◆ **EXERCISE BRIEF**:
Continue the essay on memory and the Cat Person backstory from its last sentence, keeping its reflective first-person voice.

◆ **SUPPLIED TEXT**:
******************************

Nowicki’s case is so much more noteworthy because her response is not a reaction to the resemblance itself or a wild attempt to reclaim the narrative about how things really were. Instead, hers is a profound response to the ambiguity of our own experience — and the fragility of our memories once these memories meet an outside view.

How we experience and remember events often does not match up with the descriptions of others. This can cause severe distress. But it’s also part of the reality of human life.

And so it is this penultimate paragraph by Nowicki that stands out to me:

“We are all unreliable narrators. Sometimes, to my own disappointment, I find myself inclined to trust Roupenian over myself. Had Charles actually been pathetic and exploitative, and I simply hadn’t understood it because I, like Margot, was young and naïve? Had he become vengeful and possessive after we broke up, but I’d just blocked it out in order to move on with my life? The story is so confident and sure, helping the reader to see things Margot herself does not. In December, David told me that Charles kept his old iPhone even after he got a new one so that he could look back at his old messages with Kristen from time to time to see whether he had actually been an asshole. Sometimes it feels easier to believe the story that everyone knows than the one they don’t.”

I’ve experienced many situations which led me to question my memories. Rather often have I found the tales of others that included me foreign to my recollections of those events. Sometimes these tales showed me some characteristics I was not aware of (the good, the bad, the fabulous … and, well, the ugly). It can be upsetting to see an image of yourself thrown back at you that is not curated, that does not mirror the image you wanted seen in the minds of others,… and that certainly gets you different reactions that may not always be understandable. Because it’s quite often simply not about you. (A good reminder I now set myself regularly like an alarm clock.)

At other times, these tales of distortion might be upsetting for different reasons. I think these reasons are what also unnerved many readers of the Cat Person backstory. In some cases, like this… your story is not simply a reflection from another perspective with which you may disagree. Having different views from others does not result in a loss of this intimate sense of authorship that connects you with your own experience. But what if your story becomes a disembodied public good?

******************************

◆ **DATA EXCERPTS**:
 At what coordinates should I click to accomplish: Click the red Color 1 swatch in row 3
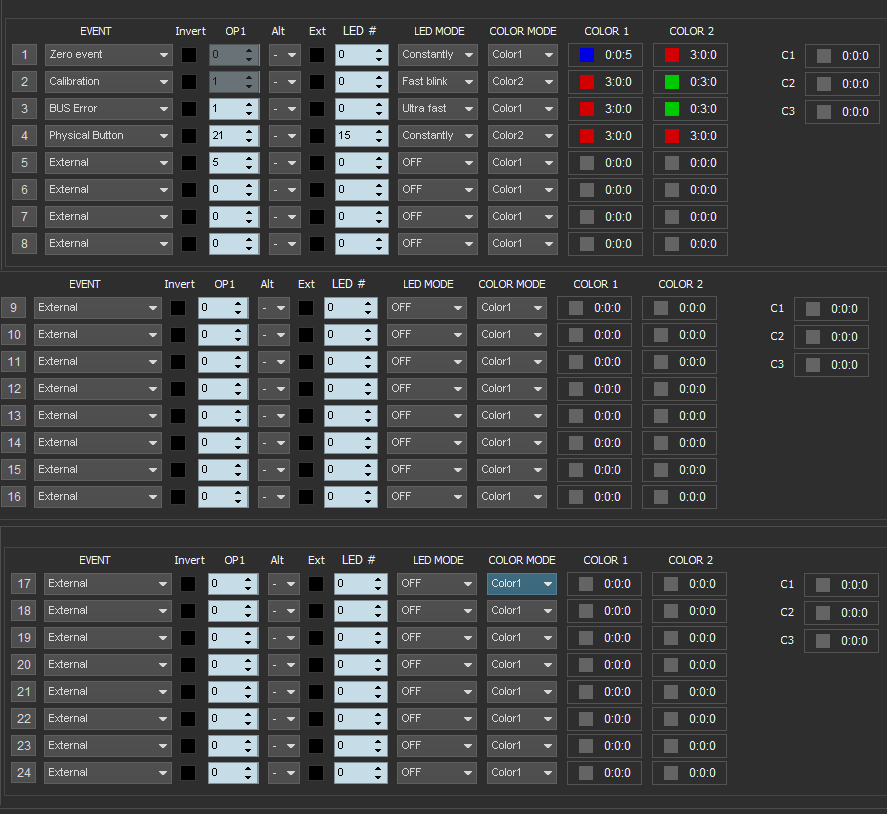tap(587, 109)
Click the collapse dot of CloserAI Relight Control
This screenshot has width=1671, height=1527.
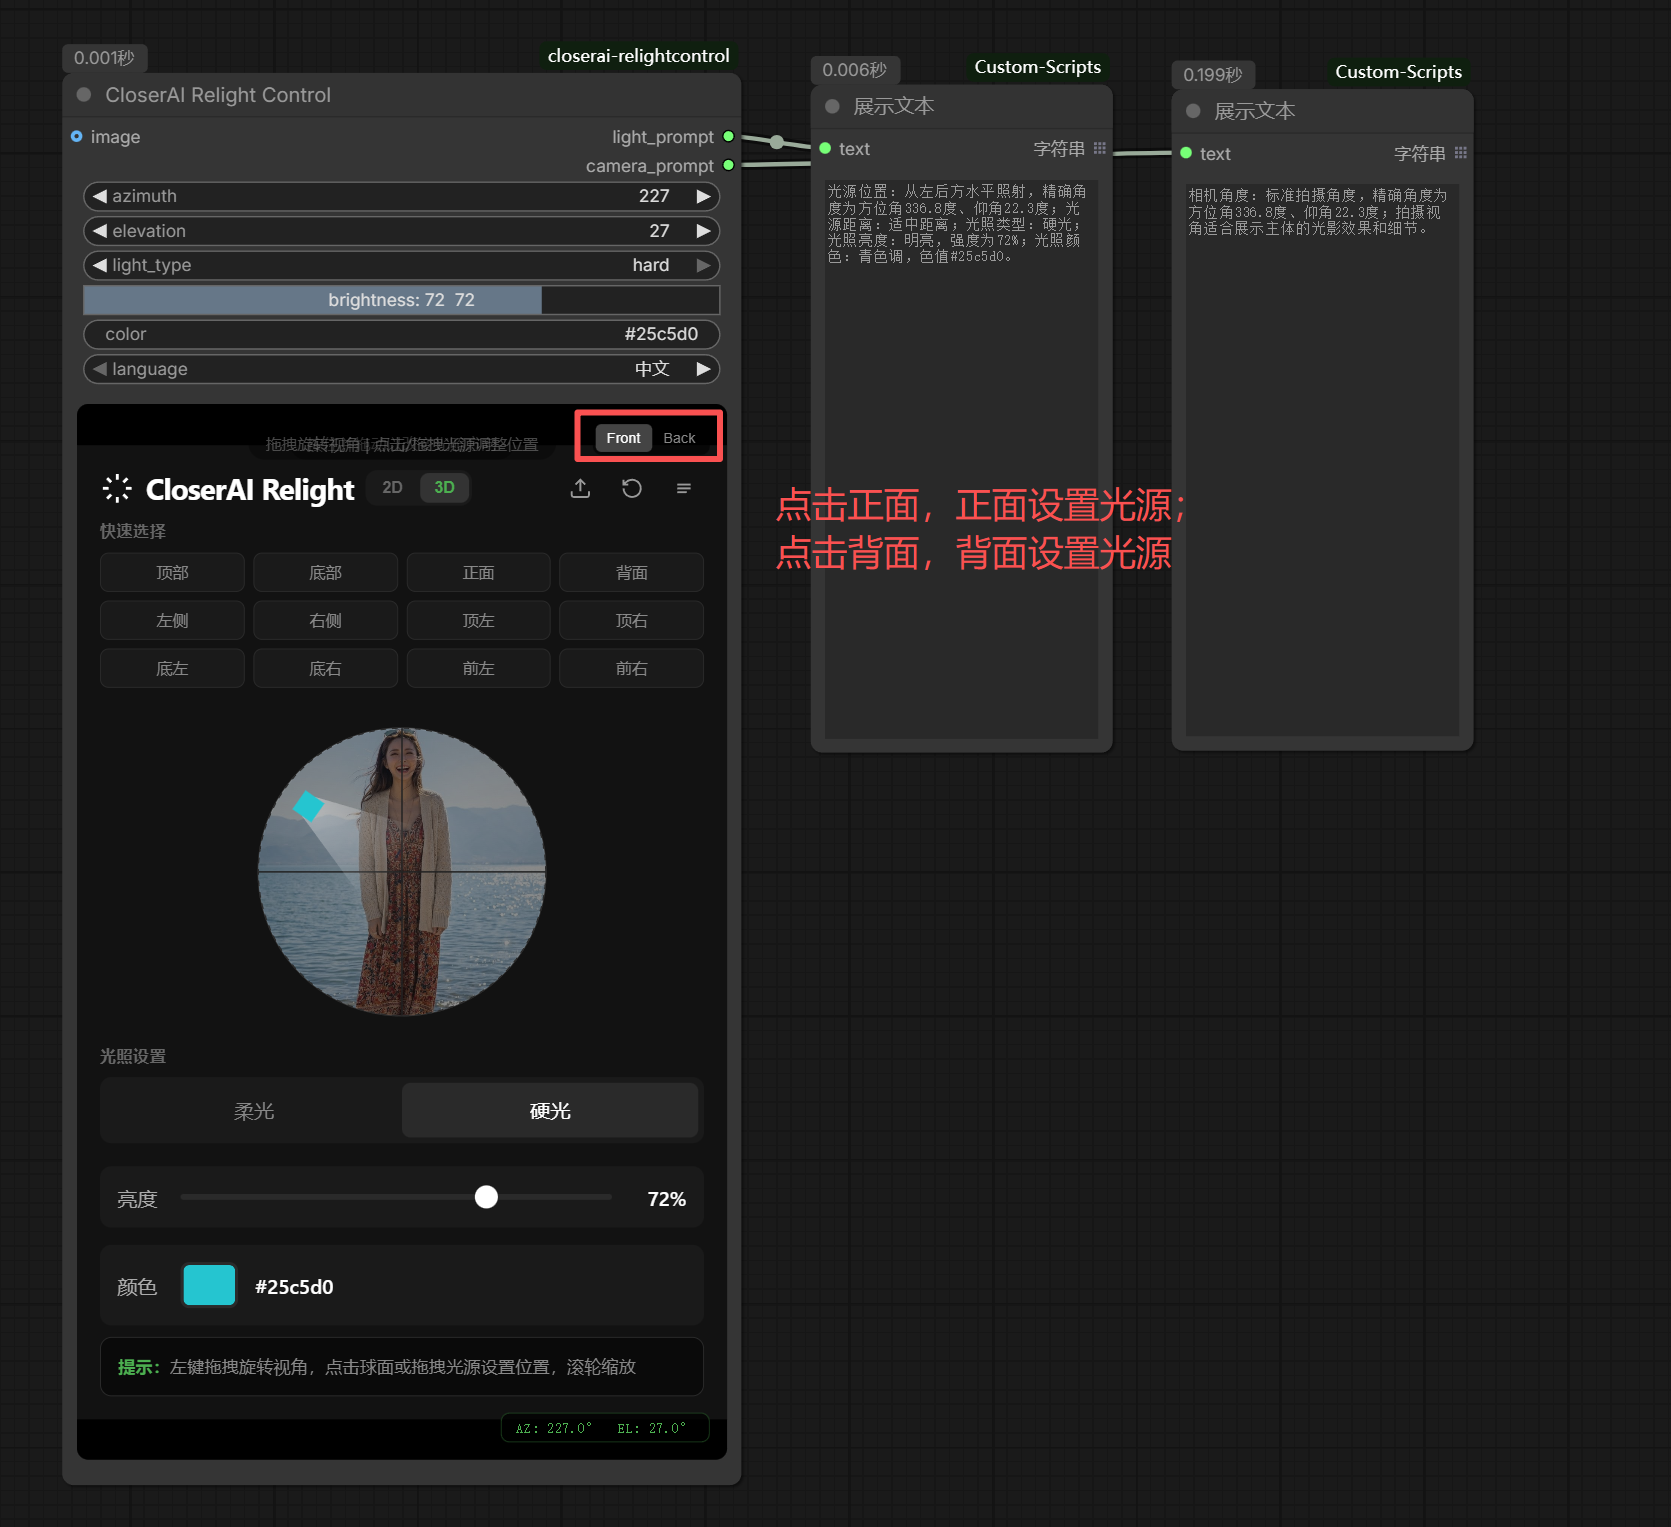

******************************

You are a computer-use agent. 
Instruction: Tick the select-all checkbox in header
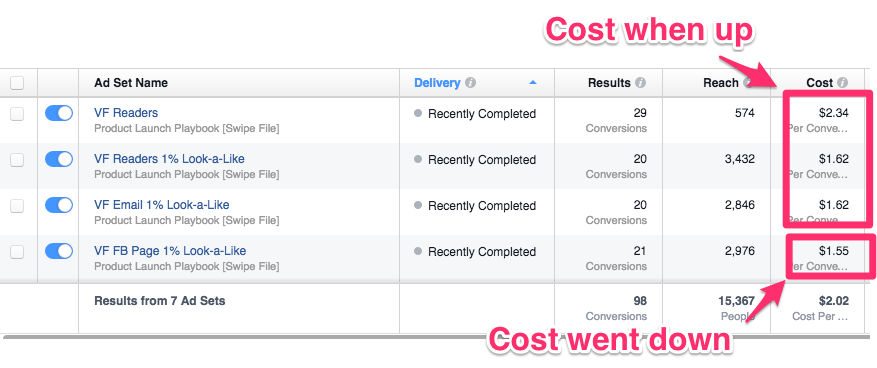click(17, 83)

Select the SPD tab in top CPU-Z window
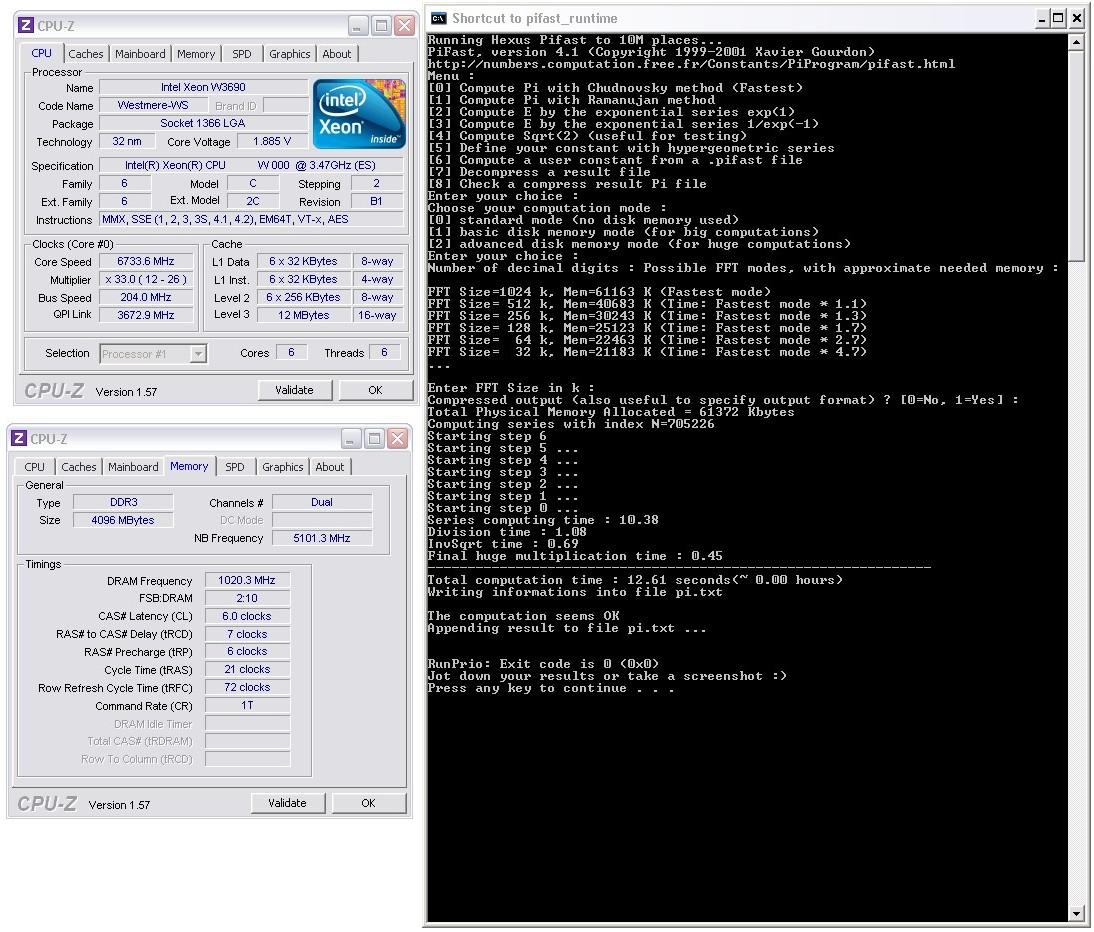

******************************

◆ **EXPECTED ANSWER**:
The story behind Cat Person gives a glimpse behind the scenes when your sense of authorship about your experience loses its connection to your own memories and instead becomes a reaction to the interpretations of others. That is a highly disorienting feeling.

I sometimes think this is what must happen to some people in the public eye. Their sense of authorship about themselves becomes disintegrated once their self gets reduced to a mere reaction to the perception of themselves by others. Some are born mad, perhaps. But others are being made. (Free Britney!)

It’s about time we stop believing the old Cartesian myth that the self is a subject of its own essence and volition. I prefer Hume’s conclusion that the personal self is an organic and dynamic collection of co-occurring perceptions and impressions over time. Add the social sphere as the primary realm of human experience and interaction, and it should not surprise us that some social interactions can help us flourish… or rob us of this intimate sense of authorship.

Such a perspective on self-authorship carries weight in a world where human interaction becomes increasingly digital. Human interaction turns more and more into a reaction to the outputs of others (let’s jump on another viral trend to be seen!). But it should be more about the creation of something with which we can connect our own experience, and our sense of self.